Brief: An exact transcription of the data below is needed.

[Stored dataset items]
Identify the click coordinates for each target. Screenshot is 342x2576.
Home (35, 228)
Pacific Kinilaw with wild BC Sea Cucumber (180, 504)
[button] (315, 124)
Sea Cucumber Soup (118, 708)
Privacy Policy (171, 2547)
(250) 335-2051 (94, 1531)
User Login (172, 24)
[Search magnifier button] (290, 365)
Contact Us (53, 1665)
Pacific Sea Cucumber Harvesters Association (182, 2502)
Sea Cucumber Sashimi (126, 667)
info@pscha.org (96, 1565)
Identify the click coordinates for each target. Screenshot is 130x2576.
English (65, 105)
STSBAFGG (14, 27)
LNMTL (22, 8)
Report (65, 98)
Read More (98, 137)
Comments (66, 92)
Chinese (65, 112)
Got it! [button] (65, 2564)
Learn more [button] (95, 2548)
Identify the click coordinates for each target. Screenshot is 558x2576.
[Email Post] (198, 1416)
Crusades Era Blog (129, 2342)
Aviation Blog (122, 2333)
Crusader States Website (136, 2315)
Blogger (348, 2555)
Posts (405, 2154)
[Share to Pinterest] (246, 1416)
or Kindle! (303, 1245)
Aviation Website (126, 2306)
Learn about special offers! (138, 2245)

Answer to this exercise:
Identify the click coordinates for each target. Screenshot is 342x2576.
Home (35, 228)
Pacific Kinilaw with wild BC Sea Cucumber (180, 504)
[button] (315, 124)
Sea Cucumber Soup (118, 708)
Privacy Policy (171, 2547)
(250) 335-2051 (94, 1531)
User Login (172, 24)
[Search magnifier button] (290, 365)
Contact Us (53, 1665)
Pacific Sea Cucumber Harvesters Association (182, 2502)
Sea Cucumber Sashimi (126, 667)
info@pscha.org (96, 1565)
Identify the click coordinates for each target. Screenshot is 130x2576.
English (65, 105)
STSBAFGG (14, 27)
LNMTL (22, 8)
Report (65, 98)
Read More (98, 137)
Comments (66, 92)
Chinese (65, 112)
Got it! [button] (65, 2564)
Learn more [button] (95, 2548)
Identify the click coordinates for each target. Screenshot is 558x2576.
[Email Post] (198, 1416)
Crusades Era Blog (129, 2342)
Aviation Blog (122, 2333)
Crusader States Website (136, 2315)
Blogger (348, 2555)
Posts (405, 2154)
[Share to Pinterest] (246, 1416)
or Kindle! (303, 1245)
Aviation Website (126, 2306)
Learn about special offers! (138, 2245)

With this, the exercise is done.